Mais toutes ces applications ne consomment que 0,5 % des émissions annuelles mondiales de CO2.. Il doit être possible de faire mieux : pour certains experts, entre 5 % et 10 % de ces émissions pourraient, à terme, être  » remises dans les tuyaux « .  » La valorisation du CO2 ne remplacera pas l’efficacité énergétique et le stockage géologique, prévient Laurent Forti, de la direction scientifique de l’IFPEN. Mais il existe des marchés de niche. A partir du carbone, on peut tout faire. « 

Dans une étude réalisée en 2010 pour le ministère de l’écologie et l’Agence de l’environnement et de la maîtrise de l’énergie, la société de conseil Alcimed a identifié  » 12 voies de valorisation « , reprises, en 2011, par l’agence dans une  » feuille de route stratégique « . Le défi, écrit-elle,  » consiste à trouver de nouvelles applications en s’appuyant sur des technologies de rupture « .

Sur le papier, l’éventail des possibles est large. Avec du CO2, on peut stimuler la croissance de microalgues, d’où pourraient être extraits des biocarburants de troisième génération. Fabriquer des plastiques de synthèse.
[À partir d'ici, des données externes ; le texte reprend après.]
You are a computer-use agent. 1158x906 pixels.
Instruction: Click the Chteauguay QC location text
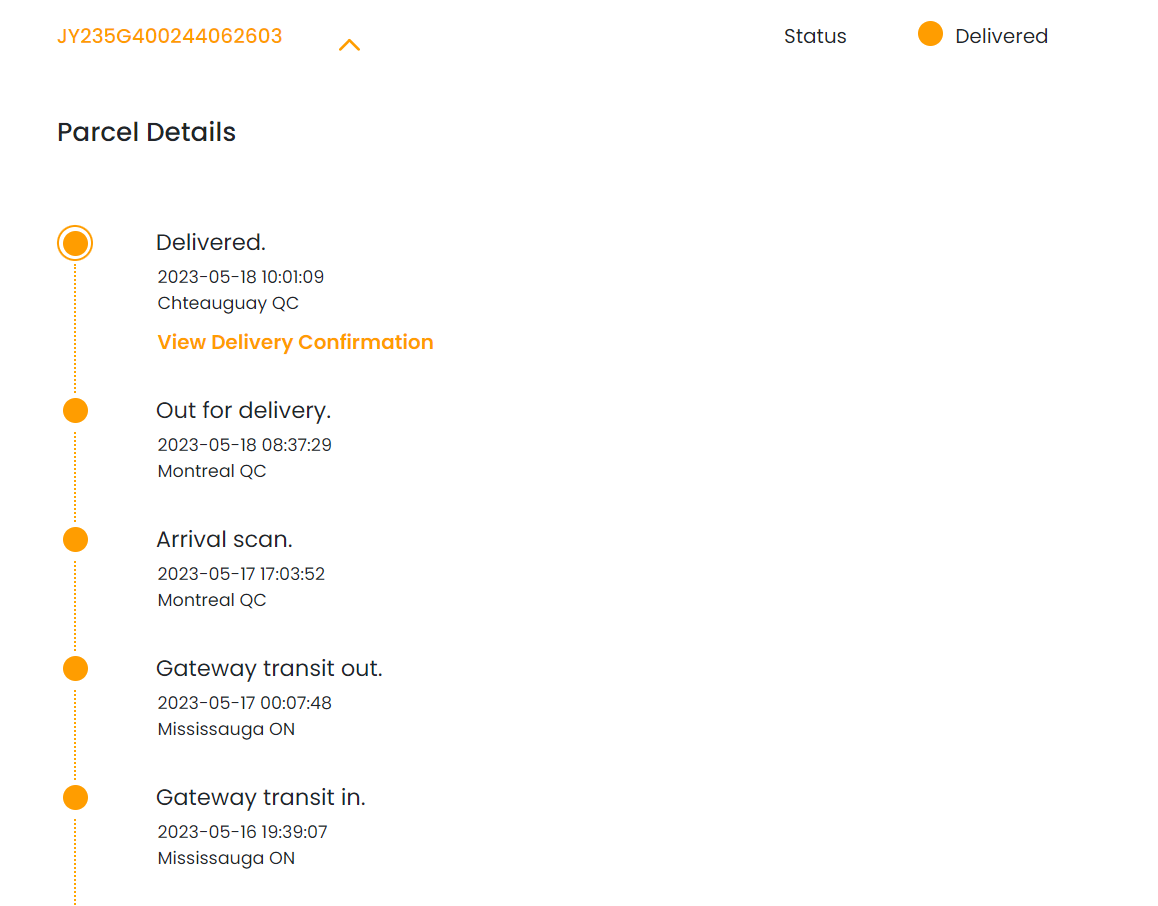coord(228,303)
Faire du carbonate de calcium, composant principal du calcaire, pour le bâtiment et les travaux publics. Produire toute une gamme de composés chimiques (méthanol, urée, acide formique, etc.) utilisés dans la composition d’engrais, l’ensilage ou la papeterie. Ou encore stocker de l’énergie, en le convertissant en méthane injecté dans les réseaux de distribution de gaz.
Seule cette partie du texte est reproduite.